DH & I are 26. I'd say upper middle class. One child. Non smokers.


----------



## verde (Feb 11, 2007)

WAIT A MINUTE NOW. Yes, I listened to the whole report and by the time he got to the end of it he was much more open to co-sleeping. It was unclear to me if his description of people who cosleep (younger, lower SEL) was in Detroit, where the original story began, or was in general.
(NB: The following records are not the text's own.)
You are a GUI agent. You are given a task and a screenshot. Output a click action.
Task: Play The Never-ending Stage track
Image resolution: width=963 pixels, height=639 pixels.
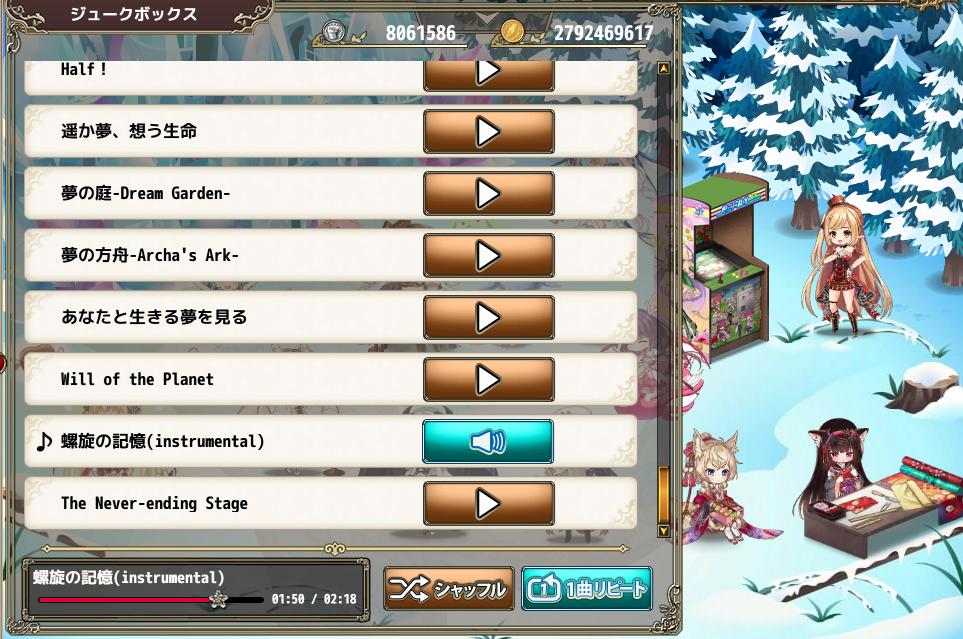pyautogui.click(x=488, y=504)
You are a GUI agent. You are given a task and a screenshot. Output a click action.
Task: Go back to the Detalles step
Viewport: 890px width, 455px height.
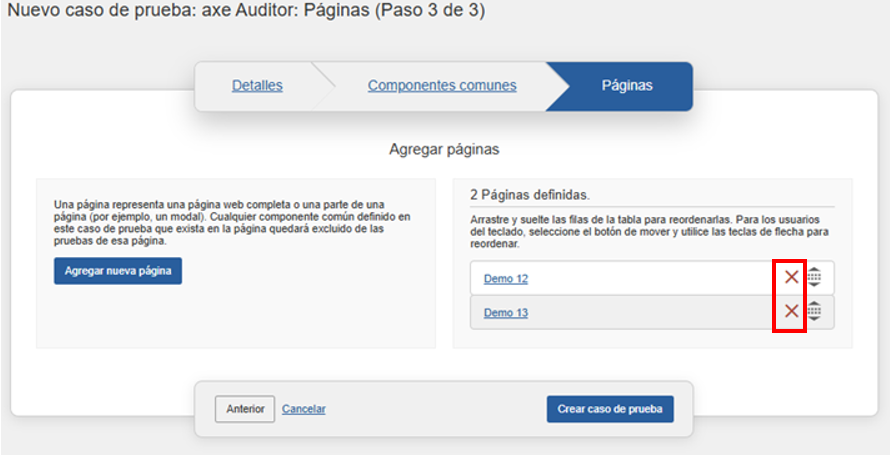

However, NPR did state that they got LOTS of responses to the original story, lots of angry responses, from people who stated they coslept and loved it. IN fact they said they got so much response that they decided to revisit the issue. The man, they interviewed, a pediatrician,was not totally against cosleeping and offered advice on how to do it safely. Nothing he said struck me as being anti-cosleeping and all his advice was reasonable. He stated that lots of people enjoy cosleeping and that it's a passionate issue for those opposed and against.

Please listen to the ENTIRE report before you condemn it.


----------



## rachellanigh (Aug 26, 2006)

Quote:


Originally Posted by *Herausgeber* 
Ha. My husband and I are in our 30s, affluent and have a wall full of college degrees. Co-sleeping was both our instinct and an educated decision for us.
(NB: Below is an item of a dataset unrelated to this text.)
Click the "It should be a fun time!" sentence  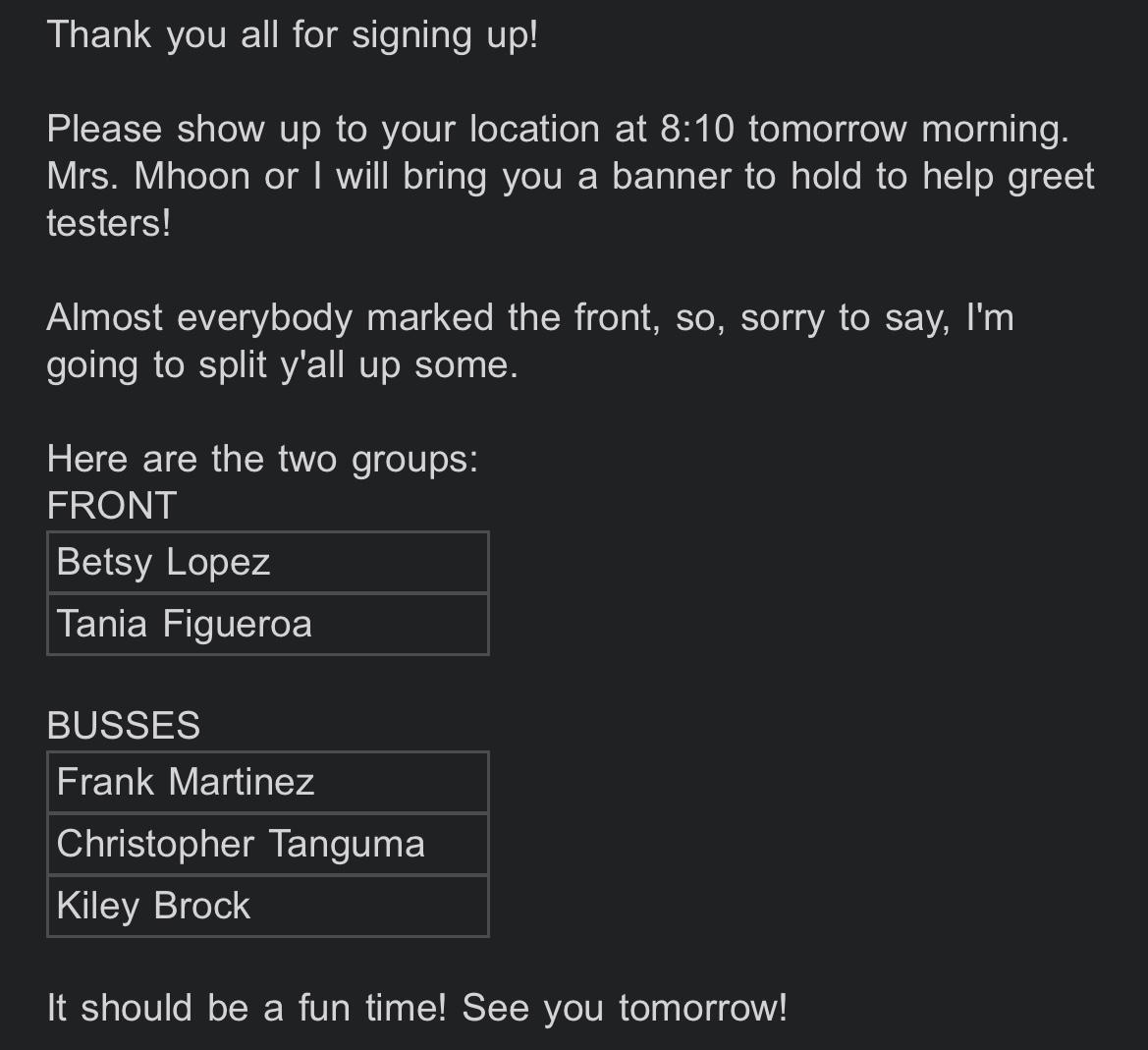(x=246, y=1009)
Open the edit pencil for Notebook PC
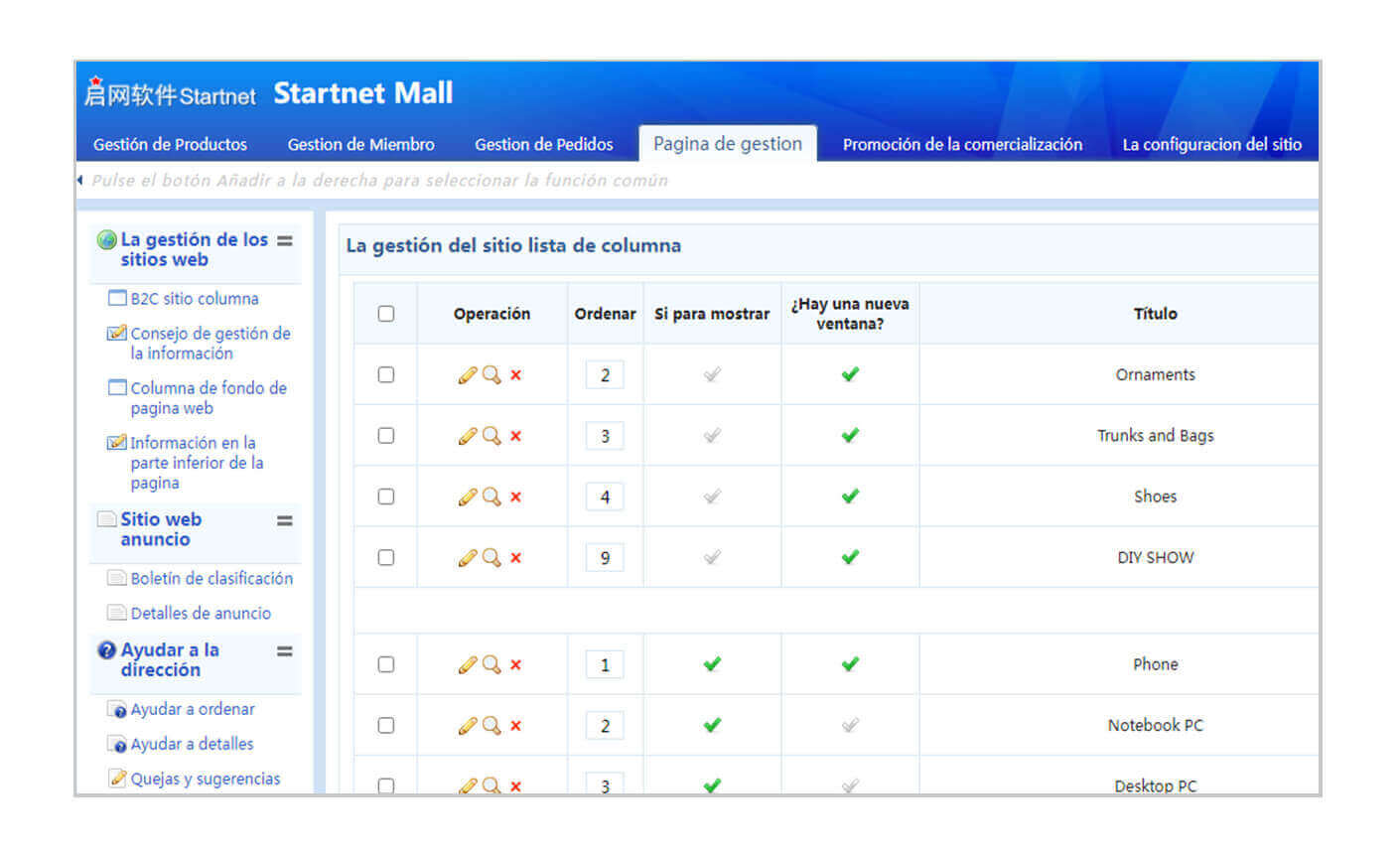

This is my family's situation as well...educated, 31, hubbie has a great job and we co-sleep!


----------



## User101 (Mar 3, 2002)

I actually thought it ended fairly strongly.

I was annoyed that
(a) they didn't address the evidence that co-sleeping has been shown to correlate with a lower incidence of SIDS
(b) they didn't have a completely pro-co-sleeping (or "bed sharing") doc on since the last one was completely against it
(c) they didn't differentiate between SIDS and overlying and suffucating, all of which are completely different yet constantly get mushed togeter
(d) he acted like there was no link between co-sleeping and breastfeeding


----------



## PatchPixie (Apr 17, 2005)

I heard it. I didn't think he was anti-co-sleeping. I think they spent the majority of the interview with him explaining *why* it is oft recommended not to co-sleep instead of discussing in-depth all of the wonderful benefits of co-sleeping.

i wonder how accurate the figures on co-sleeping really are......
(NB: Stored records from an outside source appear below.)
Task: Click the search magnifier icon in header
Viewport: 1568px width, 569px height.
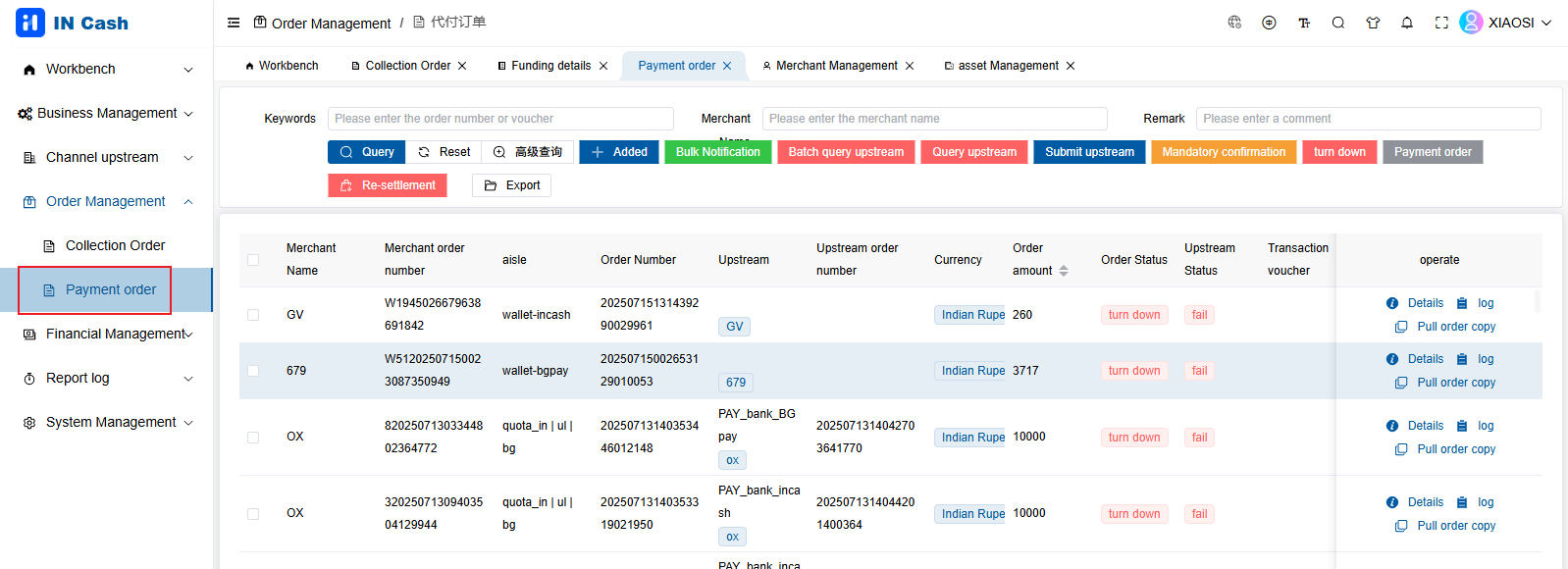Action: [1337, 23]
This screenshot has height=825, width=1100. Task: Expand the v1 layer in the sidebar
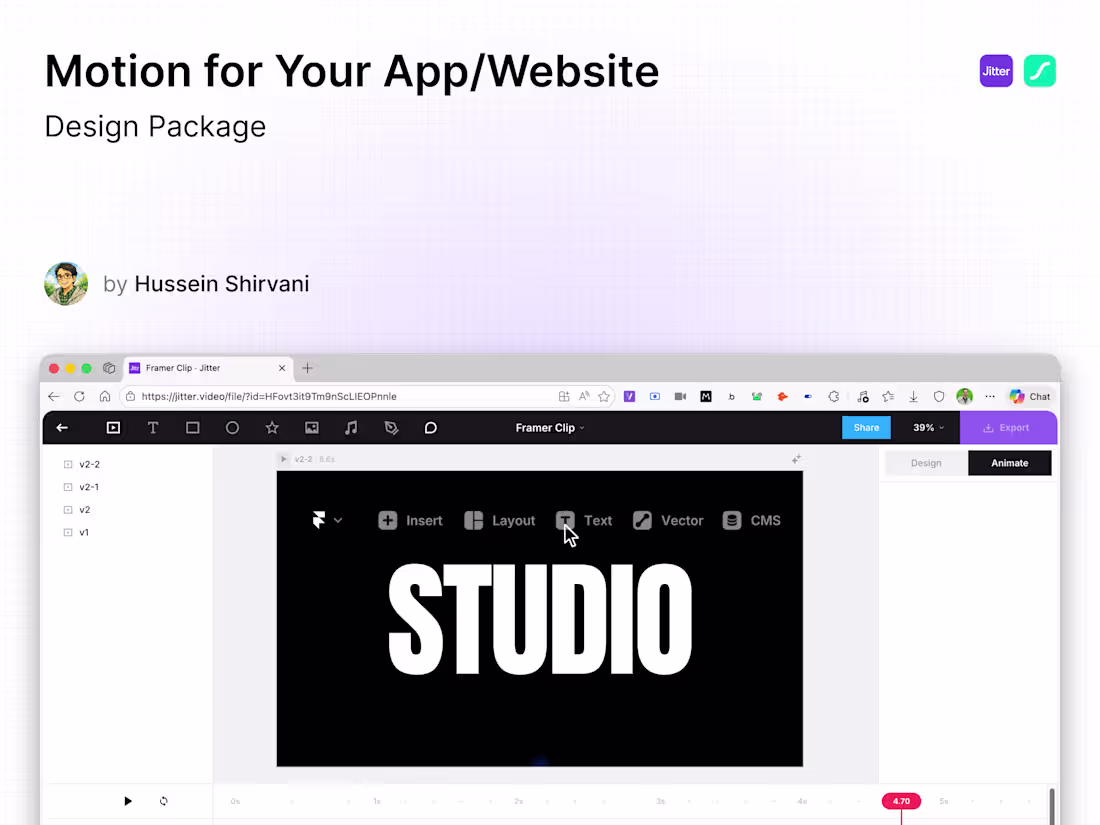pyautogui.click(x=66, y=532)
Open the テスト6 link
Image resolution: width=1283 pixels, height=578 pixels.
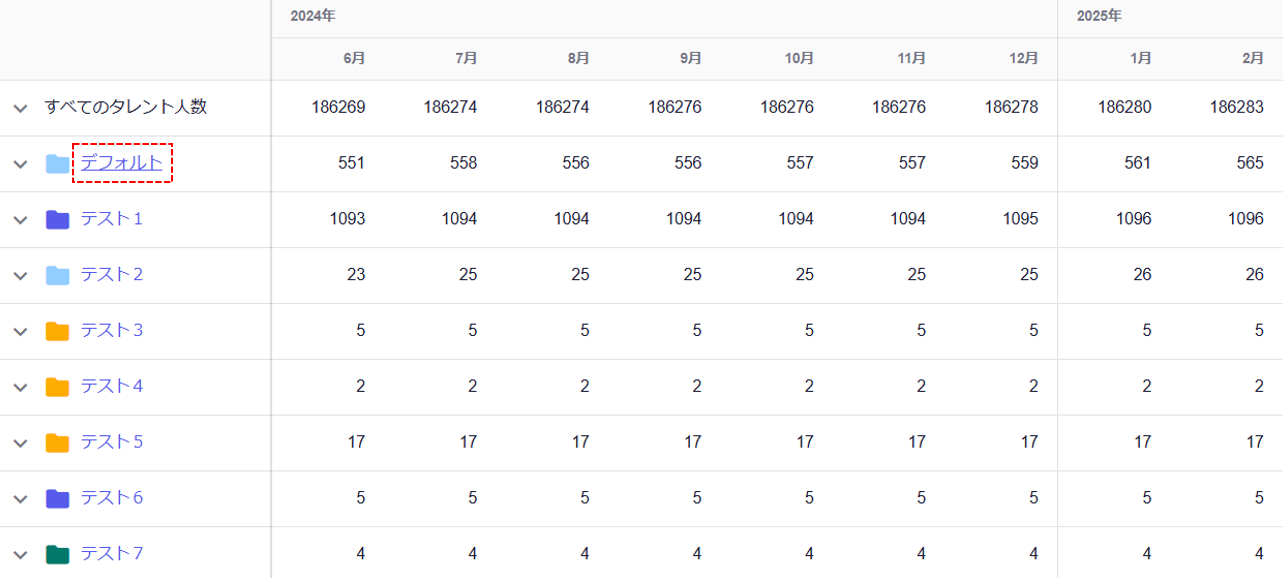[112, 498]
gosh i love sleepin' next to my baby


----------



## kreyno4 (May 10, 2006)

I agree with annettemarie that a panel would have been a much better, fairer way to revisit the issue. I would not call that expert neutral on the issue.

But I do respect that he talked about safe ways of co-sleeping. I wish that message would get out their more. People of any age, SES, and education level are likely to put their baby in their bed in the middle of the night when they are tired--even if they didn't intend to co-sleep. It is so natural, and so silly to deny, so it would be much better to educate people to co-sleep safely.

He presented a co-sleeping/SIDS connection like it was an accepted fact which it is not. I agree again with annettemarie that he muddled the suffocation/SIDS/overlying issue which is bad science IMO.

I thought they needed more info on the benefits of co-sleeping, other than bonding/feel good issues (which are important of course but not the only thing!).

Putting a global perspective on co-sleeping would also be good, since it is the norm many people in other countries.


----------



## User101 (Mar 3, 2002)

Quote:


Originally Posted by *kreyno4* 

He presented a co-sleeping/SIDS connection like it was an accepted fact which it is not. I agree again with annettemarie that he muddled the suffocation/SIDS/overlying issue which is bad science IMO.

But you know, it was interesting, because he also pretty much admitted that the AAP started the Back to Sleep campaign with a complete lack of any real evidence, and did the same with their anti-co-sleeping recommendations. I bet he opens his in-box to some angry ticked-off emails from colleagues tomorrow.


----------



## quinnsmum (Apr 4, 2007)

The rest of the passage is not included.